Lay out the lines of the items below as a JSON list of strings, one string per line with blank lines omitted, starting at the line that contains "Tap the Forward/PAUSE row label 207,879" and ending at the line that contains "Viewport: 1105px width, 416px height. click(x=475, y=121)".

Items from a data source
-- BEGIN --

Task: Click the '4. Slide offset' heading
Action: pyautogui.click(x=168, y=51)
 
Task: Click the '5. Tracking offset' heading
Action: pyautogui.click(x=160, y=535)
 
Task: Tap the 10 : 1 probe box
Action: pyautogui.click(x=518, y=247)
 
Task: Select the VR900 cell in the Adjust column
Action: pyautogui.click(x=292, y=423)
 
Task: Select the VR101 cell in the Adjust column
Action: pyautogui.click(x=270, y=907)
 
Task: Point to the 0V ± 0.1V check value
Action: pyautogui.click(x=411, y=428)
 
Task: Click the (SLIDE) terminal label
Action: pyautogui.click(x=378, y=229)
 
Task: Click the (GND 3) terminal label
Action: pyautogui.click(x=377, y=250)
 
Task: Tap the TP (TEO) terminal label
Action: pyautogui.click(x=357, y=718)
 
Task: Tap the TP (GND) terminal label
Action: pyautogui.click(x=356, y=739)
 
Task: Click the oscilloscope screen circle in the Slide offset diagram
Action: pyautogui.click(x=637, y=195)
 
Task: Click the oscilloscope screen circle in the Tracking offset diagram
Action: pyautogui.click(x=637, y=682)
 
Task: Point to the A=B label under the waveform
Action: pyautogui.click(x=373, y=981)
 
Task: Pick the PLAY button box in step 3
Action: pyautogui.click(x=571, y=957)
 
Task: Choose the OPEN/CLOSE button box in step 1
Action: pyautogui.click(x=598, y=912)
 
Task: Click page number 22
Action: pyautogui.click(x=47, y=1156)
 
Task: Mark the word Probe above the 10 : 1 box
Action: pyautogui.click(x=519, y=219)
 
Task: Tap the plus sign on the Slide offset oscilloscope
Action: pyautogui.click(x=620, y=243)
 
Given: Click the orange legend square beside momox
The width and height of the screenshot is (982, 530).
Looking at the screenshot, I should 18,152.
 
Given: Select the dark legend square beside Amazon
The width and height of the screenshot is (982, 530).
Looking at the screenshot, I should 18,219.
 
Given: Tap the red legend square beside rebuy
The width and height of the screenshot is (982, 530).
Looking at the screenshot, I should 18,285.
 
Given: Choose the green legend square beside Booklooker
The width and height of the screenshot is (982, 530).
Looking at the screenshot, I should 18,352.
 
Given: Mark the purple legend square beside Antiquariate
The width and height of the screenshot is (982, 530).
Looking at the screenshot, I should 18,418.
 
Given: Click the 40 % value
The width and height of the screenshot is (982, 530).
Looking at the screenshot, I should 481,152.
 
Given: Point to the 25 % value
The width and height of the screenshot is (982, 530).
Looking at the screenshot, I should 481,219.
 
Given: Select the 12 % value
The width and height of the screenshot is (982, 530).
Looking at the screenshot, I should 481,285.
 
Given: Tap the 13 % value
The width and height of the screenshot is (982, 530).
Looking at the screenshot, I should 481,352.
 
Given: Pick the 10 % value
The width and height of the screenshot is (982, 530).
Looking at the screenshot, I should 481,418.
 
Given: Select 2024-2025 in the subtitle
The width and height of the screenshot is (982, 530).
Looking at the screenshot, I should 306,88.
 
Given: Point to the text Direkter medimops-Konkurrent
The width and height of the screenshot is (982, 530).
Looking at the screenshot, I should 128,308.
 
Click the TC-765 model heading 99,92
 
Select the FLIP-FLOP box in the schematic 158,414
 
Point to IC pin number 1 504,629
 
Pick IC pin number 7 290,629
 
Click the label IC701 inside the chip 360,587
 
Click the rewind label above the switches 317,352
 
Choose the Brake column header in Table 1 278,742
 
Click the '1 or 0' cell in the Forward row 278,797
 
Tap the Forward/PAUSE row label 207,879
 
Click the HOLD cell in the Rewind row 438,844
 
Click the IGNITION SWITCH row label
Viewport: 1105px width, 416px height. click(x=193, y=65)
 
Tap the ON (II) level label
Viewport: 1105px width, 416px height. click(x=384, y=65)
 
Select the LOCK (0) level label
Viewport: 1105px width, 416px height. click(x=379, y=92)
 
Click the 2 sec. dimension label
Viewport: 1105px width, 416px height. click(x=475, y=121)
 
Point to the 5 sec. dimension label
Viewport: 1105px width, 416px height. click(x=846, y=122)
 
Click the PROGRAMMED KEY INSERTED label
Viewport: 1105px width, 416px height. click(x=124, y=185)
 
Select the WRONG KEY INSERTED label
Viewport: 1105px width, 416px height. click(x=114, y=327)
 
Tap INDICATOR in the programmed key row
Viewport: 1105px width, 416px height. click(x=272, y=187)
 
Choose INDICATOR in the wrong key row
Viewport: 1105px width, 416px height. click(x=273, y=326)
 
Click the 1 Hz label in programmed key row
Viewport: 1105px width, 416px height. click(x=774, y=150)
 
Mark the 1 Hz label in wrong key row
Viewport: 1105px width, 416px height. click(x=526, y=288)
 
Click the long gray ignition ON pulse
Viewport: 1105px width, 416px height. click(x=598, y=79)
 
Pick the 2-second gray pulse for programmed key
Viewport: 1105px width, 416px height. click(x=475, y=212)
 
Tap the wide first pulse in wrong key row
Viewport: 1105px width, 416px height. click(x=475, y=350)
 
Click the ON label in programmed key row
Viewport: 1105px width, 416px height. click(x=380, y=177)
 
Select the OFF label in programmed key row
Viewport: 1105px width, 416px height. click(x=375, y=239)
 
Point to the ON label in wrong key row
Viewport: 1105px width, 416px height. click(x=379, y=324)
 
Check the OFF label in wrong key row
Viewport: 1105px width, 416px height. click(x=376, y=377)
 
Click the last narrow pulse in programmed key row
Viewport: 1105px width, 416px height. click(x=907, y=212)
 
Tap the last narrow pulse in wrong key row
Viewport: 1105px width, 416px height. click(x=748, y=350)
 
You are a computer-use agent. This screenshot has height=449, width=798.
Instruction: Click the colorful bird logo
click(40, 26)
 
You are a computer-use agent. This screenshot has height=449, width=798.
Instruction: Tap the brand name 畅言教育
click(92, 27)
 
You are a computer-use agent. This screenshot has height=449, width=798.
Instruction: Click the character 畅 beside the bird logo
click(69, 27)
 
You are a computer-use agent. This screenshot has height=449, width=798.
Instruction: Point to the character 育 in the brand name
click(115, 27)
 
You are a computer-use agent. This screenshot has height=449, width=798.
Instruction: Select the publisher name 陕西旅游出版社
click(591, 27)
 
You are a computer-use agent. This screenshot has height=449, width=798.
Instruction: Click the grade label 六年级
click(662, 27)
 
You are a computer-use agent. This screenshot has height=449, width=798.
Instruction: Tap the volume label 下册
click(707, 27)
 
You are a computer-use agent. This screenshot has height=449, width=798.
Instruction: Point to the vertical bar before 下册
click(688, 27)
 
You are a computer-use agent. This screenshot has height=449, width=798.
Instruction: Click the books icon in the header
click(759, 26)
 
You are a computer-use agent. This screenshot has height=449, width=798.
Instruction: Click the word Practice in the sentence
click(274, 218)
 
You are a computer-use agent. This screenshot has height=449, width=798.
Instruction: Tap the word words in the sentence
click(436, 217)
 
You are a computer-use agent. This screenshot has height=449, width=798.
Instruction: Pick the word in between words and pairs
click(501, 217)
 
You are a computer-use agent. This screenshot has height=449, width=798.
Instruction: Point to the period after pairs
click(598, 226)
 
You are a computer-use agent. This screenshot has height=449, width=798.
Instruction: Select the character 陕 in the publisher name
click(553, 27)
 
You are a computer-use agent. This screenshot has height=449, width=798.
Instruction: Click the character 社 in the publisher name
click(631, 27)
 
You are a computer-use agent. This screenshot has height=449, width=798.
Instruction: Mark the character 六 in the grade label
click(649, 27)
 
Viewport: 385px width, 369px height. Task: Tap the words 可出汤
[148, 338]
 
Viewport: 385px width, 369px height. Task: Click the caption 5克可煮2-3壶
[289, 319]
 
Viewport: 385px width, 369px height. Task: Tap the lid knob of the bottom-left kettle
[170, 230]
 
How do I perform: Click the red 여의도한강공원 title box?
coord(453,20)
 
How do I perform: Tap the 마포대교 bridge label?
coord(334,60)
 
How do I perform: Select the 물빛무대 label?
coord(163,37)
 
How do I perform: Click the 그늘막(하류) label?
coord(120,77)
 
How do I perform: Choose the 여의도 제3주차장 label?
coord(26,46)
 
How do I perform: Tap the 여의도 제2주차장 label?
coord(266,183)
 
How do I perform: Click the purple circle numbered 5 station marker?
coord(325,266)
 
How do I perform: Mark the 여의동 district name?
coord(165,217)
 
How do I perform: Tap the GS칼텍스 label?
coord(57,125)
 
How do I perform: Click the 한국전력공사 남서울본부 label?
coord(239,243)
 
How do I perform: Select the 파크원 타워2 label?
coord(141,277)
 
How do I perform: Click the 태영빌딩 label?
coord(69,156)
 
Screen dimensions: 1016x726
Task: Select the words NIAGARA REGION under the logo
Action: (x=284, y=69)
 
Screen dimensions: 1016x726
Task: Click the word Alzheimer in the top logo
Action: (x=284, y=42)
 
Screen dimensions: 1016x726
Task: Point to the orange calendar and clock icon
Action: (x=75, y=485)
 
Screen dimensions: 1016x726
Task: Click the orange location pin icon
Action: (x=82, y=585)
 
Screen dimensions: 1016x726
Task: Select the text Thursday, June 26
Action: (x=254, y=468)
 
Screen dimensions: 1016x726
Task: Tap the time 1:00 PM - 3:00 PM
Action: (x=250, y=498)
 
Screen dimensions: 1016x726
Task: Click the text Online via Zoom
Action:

-- END --

● PROBLEM SOLUTION
[
  "Tap the Forward/PAUSE row label 207,879",
  "Click the HOLD cell in the Rewind row 438,844",
  "Click the IGNITION SWITCH row label",
  "Viewport: 1105px width, 416px height. click(x=193, y=65)",
  "Tap the ON (II) level label",
  "Viewport: 1105px width, 416px height. click(x=384, y=65)",
  "Select the LOCK (0) level label",
  "Viewport: 1105px width, 416px height. click(x=379, y=92)",
  "Click the 2 sec. dimension label",
  "Viewport: 1105px width, 416px height. click(x=475, y=121)"
]